Everyone has such varied ideas about what is classed as "bad" food.  I'm not afraid of all fats.  I avoid fried foods and refined-sugary foods, but I eat cheese, some butter, things cooked in olive oil, a range of carbs, and fruit.

Here are 8 things I consider treats that I do not consider junk food*:
  1. Sushi with brown rice (or a brown rice sushi ball).  Yes, most places add some sugar and mayo to the rice, but I do not consider brown rice sushi to be a breach of the no junk terms (unless you get "crispy chicken" in there -- remind yourself, "crispy" in this case means "FRIED IN FAT" chicken.  Order it by that name, if you're gonna eat it; admit what you're doing).
  2. Dumplings.  One of the best things on the menu at our favourite restaurant is gyoza.  But you know what?  They're really just generic vegetable dumplings that most restaurants purchase from an Asian grocer.  In fact, my Asian grocer confirmed which brand.  The downside for these: many contain MSG.  The plus side: if you make them at home, you can steam them or pan fry in a smidgen of coconut oil and they are not a sugar, fatty treat.  They're an MSG treat if you buy pre-made though.  I don't count them as junk.  They're cutting a corner for sure though.  Homemade would be the ultimate win. 
  3. Pan-seared Haloumi.  Heavens.  I love this.  You don't need to add anything to it.  Just slice the cheese and drop it into a fairly hot skillet.  Flip it.  Eat it.  Maybe in secret, because sharing is hard.  It gives me a similar satisfaction to bacon or beer-batter fries (both things I class as junk food), only Haloumi just isn't as bad, to me.  This is not where you break down why it is.  Please don't.
  4. Pistachios.  Just a handful.  Licking the shells.  Moderately-good-fat.  Not a doughnut.
  5. Yoghurt suckies.  I do not deem these just for the kids.  They are two brands I buy, both of which only sweeten the yoghurt with fruit juice concentrate.  When all of the savoury treats are failing to beat the monster into submission, this is the bone I throw.  It is portion-controlled, contains good cultures, and has the kind of sugar I'm comfortable in having now and then.  Uno has loads of sugar.  I'm talking about The Collective brand suckies and Moo gurt.
  6. Roasted coconut.  I have grilled shavings in the oven, sprinkled salt, and then consider these like dessert chips.  A few is enough too.
  7. Fruit salad.  If you haven't had a good one in a while, it's time you made one and reminded yourself how good they actually can be and how well they can make you feel like you've had dessert.  No, it isn't a brownie / steamed pudding, but it is sweet, and with pineapple / strawberries / blueberries / sliced almonds / something other than banana, apple, peaches and pears -- it helps.
  8. Thai food.  For me, ordering my favourite dish (Yum Neua - a spicy coriander/chilli/lime/garlic/onion/chargrilled chicken salad) is a treat.  It isn't a creamy/fried/satay thing, it is fresh and clear-sauced and not sweet.  It is on the pricier side, but I'm saving by not buying all those soft and buttery cookies and whatnot.  Also: this dish never makes me feel heavy, bloated or guilty.  In fact, it clears my sinuses, when I'm not well.
*They may be junk to you.  They are not to me.  It's okay.  We can still be friends.

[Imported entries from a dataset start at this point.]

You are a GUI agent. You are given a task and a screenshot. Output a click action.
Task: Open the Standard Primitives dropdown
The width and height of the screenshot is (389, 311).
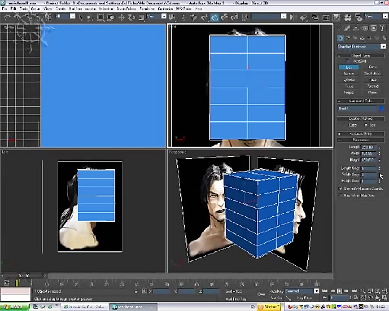(383, 47)
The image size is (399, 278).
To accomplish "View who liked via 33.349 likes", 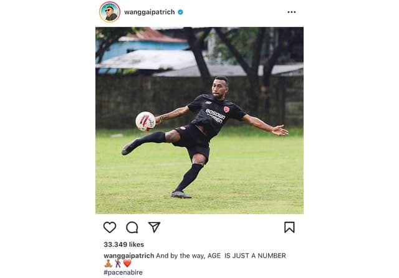I will tap(123, 244).
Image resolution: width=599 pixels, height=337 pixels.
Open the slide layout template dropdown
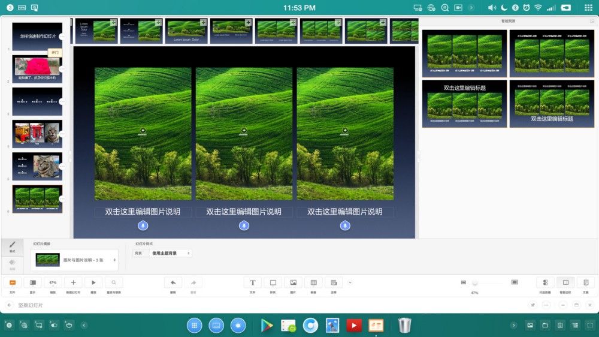click(74, 260)
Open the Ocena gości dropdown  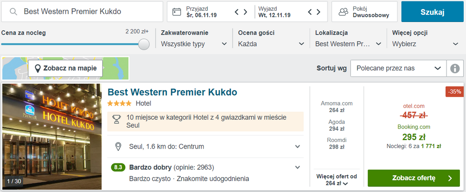271,44
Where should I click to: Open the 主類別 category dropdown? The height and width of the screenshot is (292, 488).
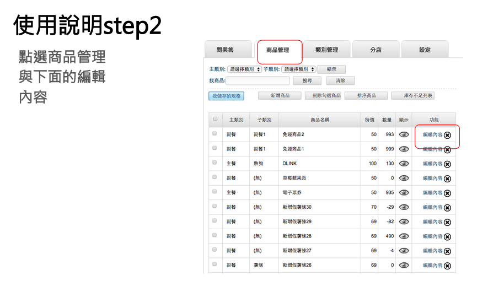pyautogui.click(x=244, y=69)
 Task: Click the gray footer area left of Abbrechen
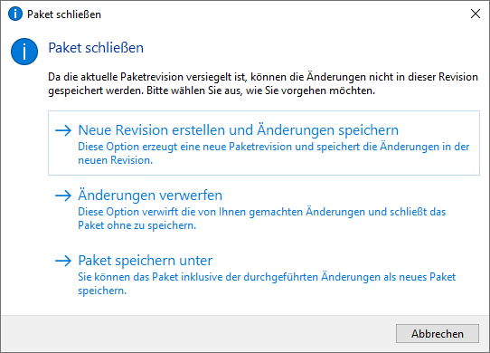point(197,334)
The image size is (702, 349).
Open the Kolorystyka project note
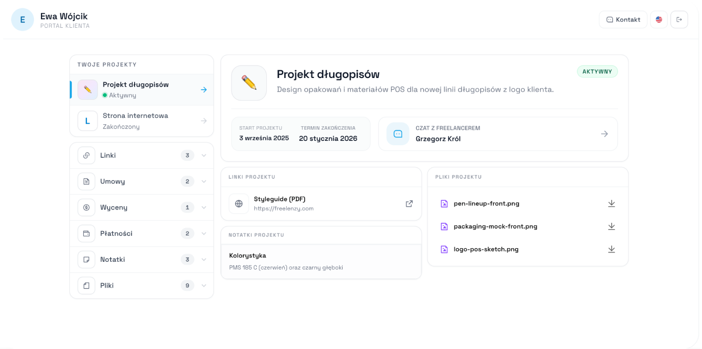coord(321,261)
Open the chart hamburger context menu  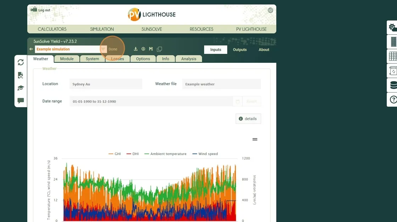point(255,139)
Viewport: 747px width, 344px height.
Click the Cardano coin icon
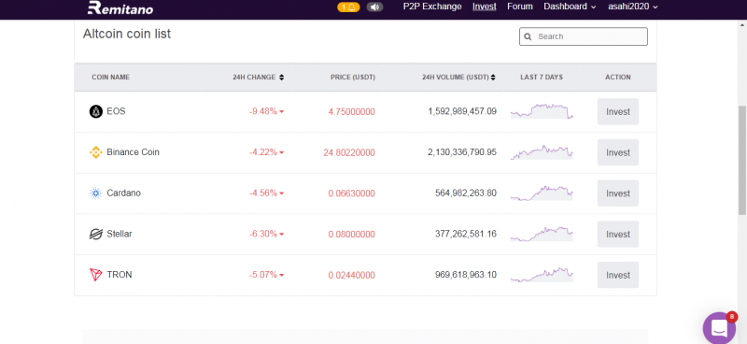point(96,194)
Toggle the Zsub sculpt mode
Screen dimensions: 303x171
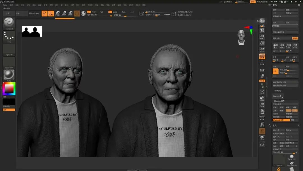click(123, 12)
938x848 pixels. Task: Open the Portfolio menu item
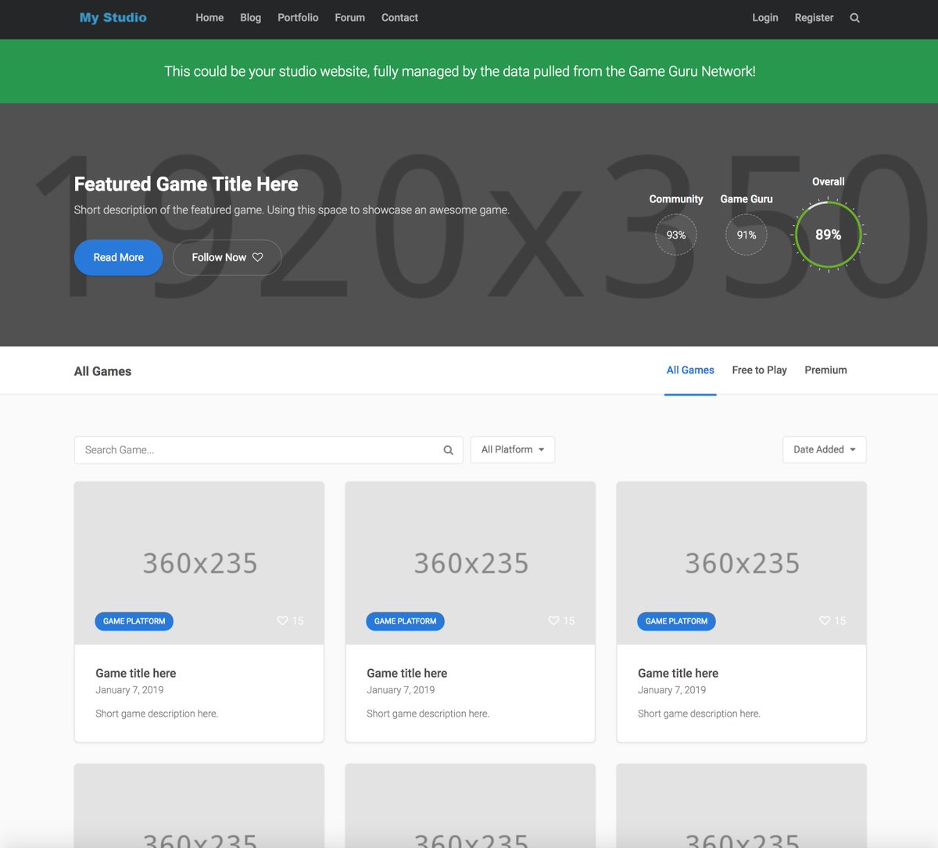(298, 17)
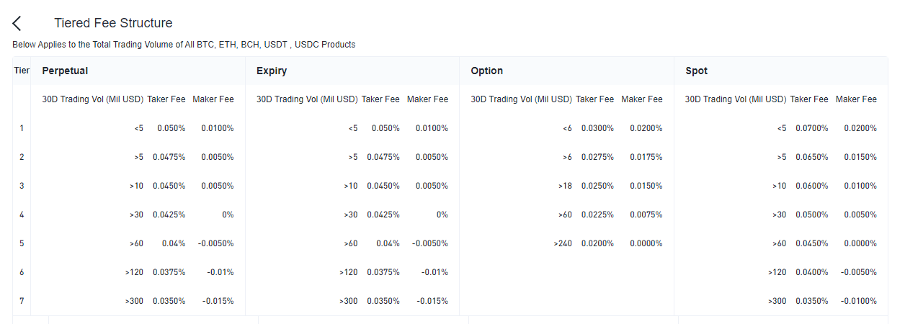
Task: Click tier 1 row number
Action: (22, 128)
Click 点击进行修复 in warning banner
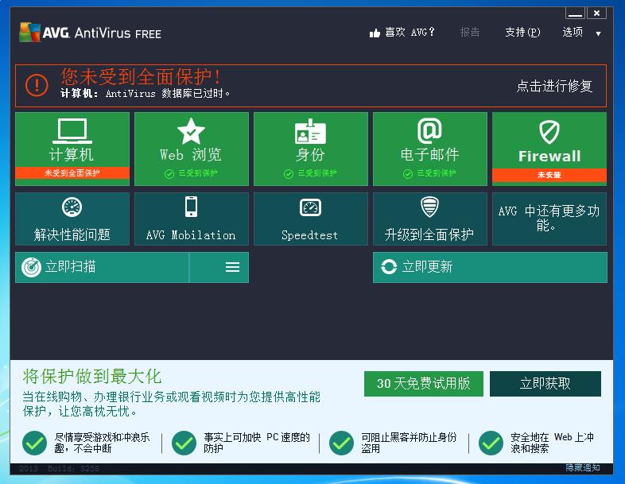The height and width of the screenshot is (484, 625). (x=554, y=86)
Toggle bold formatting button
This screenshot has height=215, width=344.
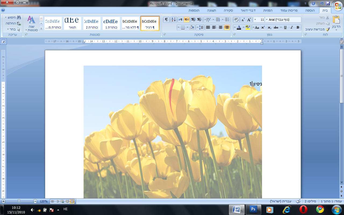point(298,27)
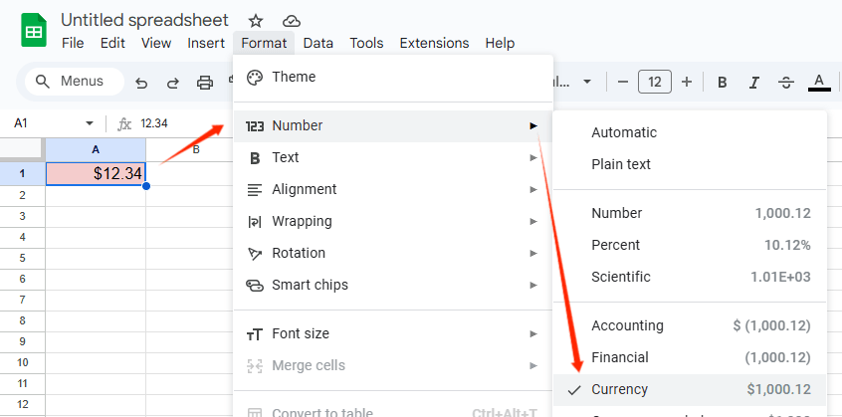842x417 pixels.
Task: Click the Print icon
Action: click(205, 83)
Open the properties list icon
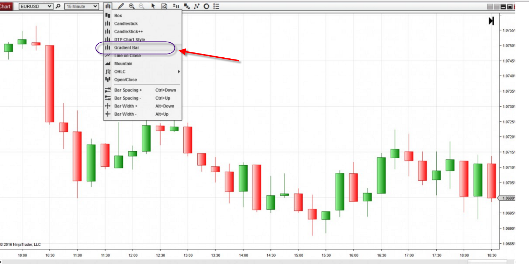The width and height of the screenshot is (529, 266). (x=216, y=6)
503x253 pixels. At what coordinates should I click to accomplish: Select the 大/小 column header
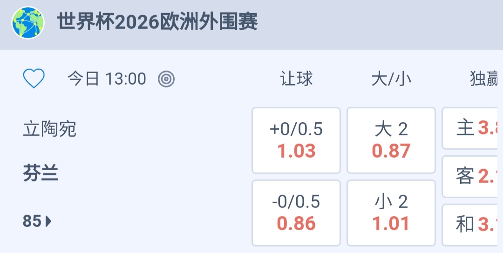(391, 79)
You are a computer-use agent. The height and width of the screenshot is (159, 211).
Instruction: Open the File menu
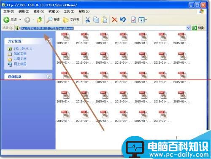[x=9, y=11]
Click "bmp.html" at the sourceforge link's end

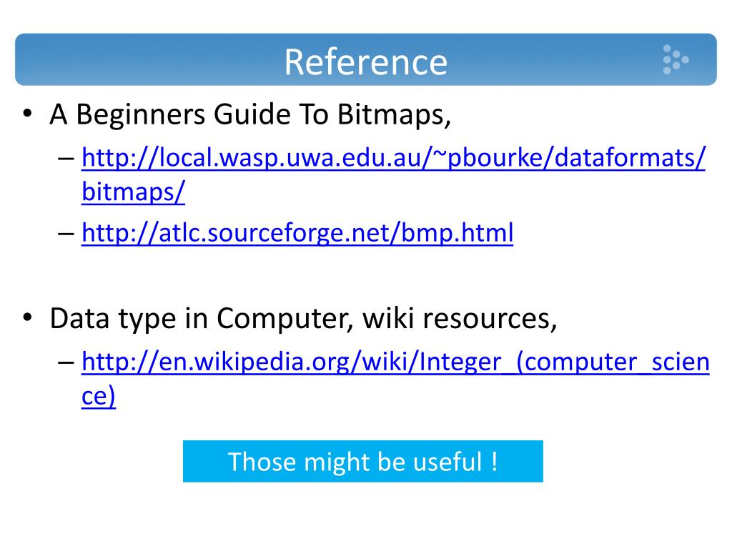(x=457, y=233)
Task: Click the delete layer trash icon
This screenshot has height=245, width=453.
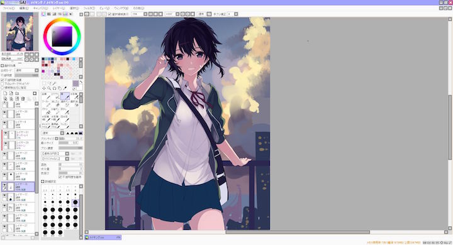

I think the key thing I am looking for in reducing my junk food intake, is reducing my refined sugar intake.  When I give the inner monster loads of sugar, it wants more.  When I eat something TASTY that isn't sugary, I win, and the monster shrinks.  This is one of those times I wish I staying on top of comments was something I want to do -- because I'd love to hear your suggestions -- and I'd love for you to be read other people's great ideas.  But alas, they're staying off.  But you can email me always, and I welcome it.

If you're doing this thing -- the Junk-free June-age -- may the force be with you.